[Exercise material]

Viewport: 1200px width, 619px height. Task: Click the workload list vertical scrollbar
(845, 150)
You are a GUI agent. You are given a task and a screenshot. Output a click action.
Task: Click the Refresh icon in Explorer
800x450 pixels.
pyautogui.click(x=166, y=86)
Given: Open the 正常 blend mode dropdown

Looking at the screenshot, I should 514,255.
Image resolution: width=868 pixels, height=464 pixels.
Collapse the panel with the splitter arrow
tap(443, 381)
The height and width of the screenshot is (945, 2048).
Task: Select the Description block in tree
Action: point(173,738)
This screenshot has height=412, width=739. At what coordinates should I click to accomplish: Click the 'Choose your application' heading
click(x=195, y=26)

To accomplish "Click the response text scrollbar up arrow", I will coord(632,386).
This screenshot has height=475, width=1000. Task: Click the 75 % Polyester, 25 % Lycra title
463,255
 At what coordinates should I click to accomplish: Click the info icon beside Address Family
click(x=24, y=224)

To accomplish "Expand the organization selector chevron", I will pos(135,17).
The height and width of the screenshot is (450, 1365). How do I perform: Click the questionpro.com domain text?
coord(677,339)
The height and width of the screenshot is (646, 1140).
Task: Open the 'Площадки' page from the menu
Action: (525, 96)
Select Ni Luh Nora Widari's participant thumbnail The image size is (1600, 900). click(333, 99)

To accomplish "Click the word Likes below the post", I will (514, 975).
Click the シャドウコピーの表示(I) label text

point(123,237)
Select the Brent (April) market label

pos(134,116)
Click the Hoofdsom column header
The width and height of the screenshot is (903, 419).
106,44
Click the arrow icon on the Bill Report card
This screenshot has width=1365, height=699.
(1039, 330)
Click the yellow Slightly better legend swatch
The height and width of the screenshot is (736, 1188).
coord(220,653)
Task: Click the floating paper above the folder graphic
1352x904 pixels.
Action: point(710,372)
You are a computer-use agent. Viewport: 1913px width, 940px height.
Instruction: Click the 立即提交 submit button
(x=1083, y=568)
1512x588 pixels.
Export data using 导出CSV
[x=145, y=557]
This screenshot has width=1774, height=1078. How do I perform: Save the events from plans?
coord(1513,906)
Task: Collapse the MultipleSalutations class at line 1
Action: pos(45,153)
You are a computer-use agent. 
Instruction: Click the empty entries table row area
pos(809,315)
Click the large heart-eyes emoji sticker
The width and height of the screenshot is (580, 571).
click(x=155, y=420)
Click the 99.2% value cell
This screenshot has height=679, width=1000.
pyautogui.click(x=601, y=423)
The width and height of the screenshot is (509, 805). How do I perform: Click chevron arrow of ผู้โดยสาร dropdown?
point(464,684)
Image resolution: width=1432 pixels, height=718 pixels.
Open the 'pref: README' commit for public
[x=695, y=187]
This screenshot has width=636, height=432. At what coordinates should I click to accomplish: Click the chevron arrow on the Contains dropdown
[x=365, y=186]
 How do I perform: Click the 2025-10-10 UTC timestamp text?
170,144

[Description of the task] The response should reproduce every entry above exactly.

[Exercise solution]
Viewport: 1200px width, 619px height. Task: Click the workload list vertical scrollbar
(845, 150)
You are a GUI agent. You are given a task and a screenshot. Output a click action.
Task: Click the Refresh icon in Explorer
800x450 pixels.
pyautogui.click(x=166, y=86)
Given: Open the 正常 blend mode dropdown

Looking at the screenshot, I should 514,255.
Image resolution: width=868 pixels, height=464 pixels.
Collapse the panel with the splitter arrow
tap(443, 381)
The height and width of the screenshot is (945, 2048).
Task: Select the Description block in tree
Action: point(173,738)
This screenshot has height=412, width=739. At what coordinates should I click to accomplish: Click the 'Choose your application' heading
click(x=195, y=26)

To accomplish "Click the response text scrollbar up arrow", I will coord(632,386).
This screenshot has height=475, width=1000. Task: Click the 75 % Polyester, 25 % Lycra title
463,255
 At what coordinates should I click to accomplish: Click the info icon beside Address Family
click(x=24, y=224)

To accomplish "Expand the organization selector chevron", I will pos(135,17).
The height and width of the screenshot is (450, 1365). How do I perform: Click the questionpro.com domain text?
coord(677,339)
The height and width of the screenshot is (646, 1140).
Task: Open the 'Площадки' page from the menu
Action: (525, 96)
Select Ni Luh Nora Widari's participant thumbnail The image size is (1600, 900). click(333, 99)

To accomplish "Click the word Likes below the post", I will (514, 975).
Click the シャドウコピーの表示(I) label text

point(123,237)
Select the Brent (April) market label

pos(134,116)
Click the Hoofdsom column header
The width and height of the screenshot is (903, 419).
106,44
Click the arrow icon on the Bill Report card
This screenshot has width=1365, height=699.
(1039, 330)
Click the yellow Slightly better legend swatch
The height and width of the screenshot is (736, 1188).
coord(220,653)
Task: Click the floating paper above the folder graphic
1352x904 pixels.
Action: point(710,372)
You are a computer-use agent. Viewport: 1913px width, 940px height.
Instruction: Click the 立即提交 submit button
(x=1083, y=568)
1512x588 pixels.
Export data using 导出CSV
[x=145, y=557]
This screenshot has width=1774, height=1078. How do I perform: Save the events from plans?
coord(1513,906)
Task: Collapse the MultipleSalutations class at line 1
Action: pos(45,153)
You are a computer-use agent. 
Instruction: Click the empty entries table row area
pos(809,315)
Click the large heart-eyes emoji sticker
The width and height of the screenshot is (580, 571).
click(x=155, y=420)
Click the 99.2% value cell
This screenshot has height=679, width=1000.
pyautogui.click(x=601, y=423)
The width and height of the screenshot is (509, 805). How do I perform: Click chevron arrow of ผู้โดยสาร dropdown?
point(464,684)
Image resolution: width=1432 pixels, height=718 pixels.
Open the 'pref: README' commit for public
[x=695, y=187]
This screenshot has width=636, height=432. At what coordinates should I click to accomplish: Click the chevron arrow on the Contains dropdown
[x=365, y=186]
 How do I perform: Click the 2025-10-10 UTC timestamp text?
170,144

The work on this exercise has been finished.